TJ1.8 Impacts of Stratospheric Ozone Recovery on Southern Ocean Surface Temperature

Monday, 7 January 2019: 3:45 PM
North 128AB (Phoenix Convention Center - West and North Buildings)
Feng Li, USRA, Greenbelt, MD; and P. A. Newman

The projected stratospheric ozone recovery could significantly affect the Southern Ocean’s surface temperature through its impacts on surface radiation, Ekman advection, and entrainment. In order to better understand the roles of these processes in determining the Southern Ocean surface temperature responses to ozone recovery, we conduct two sets of ensemble simulations of 2010-2100 using the coupled ocean Goddard Earth Observing System Chemistry-Climate Model. The first ensemble is forced with changing concentrations of greenhouse gases and ozone depletion substances (ODSs). The second ensemble is the same as the first one except that the ODSs are fixed at 2010 levels. The impacts of stratospheric ozone recovery on the Southern Ocean surface temperature are investigated by the differences in the mixed layer heat budget between these two ensembles.
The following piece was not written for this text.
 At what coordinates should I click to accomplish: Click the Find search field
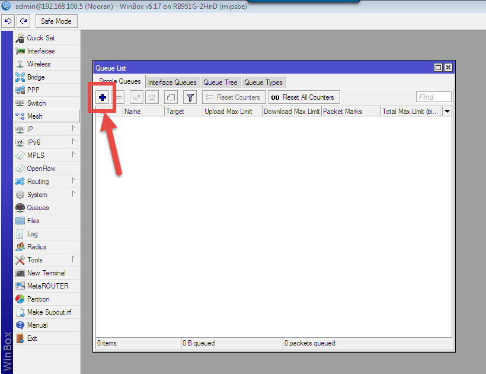(434, 97)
We focus on the Antarctic seasonal sea ice zone (58˚S-68˚S) where changes in sea surface temperature have strong implications for sea ice changes. The model results show that in this area ozone recovery leads to significant warming in December-February and cooling in May-November. Diagnoses of the mixed layer heat budget reveal that the summer warming is mainly due to an increase in surface heat flux, with small contributions from reduced equatorward Ekman advection of cold seawater. Significant cooling in winter and spring is mostly caused by entrainment of colder deep seawater into the mixed layer during January-March. It is found that these oceanic process responses are strongly related to the weakening and equatorward shift of the tropospheric jet.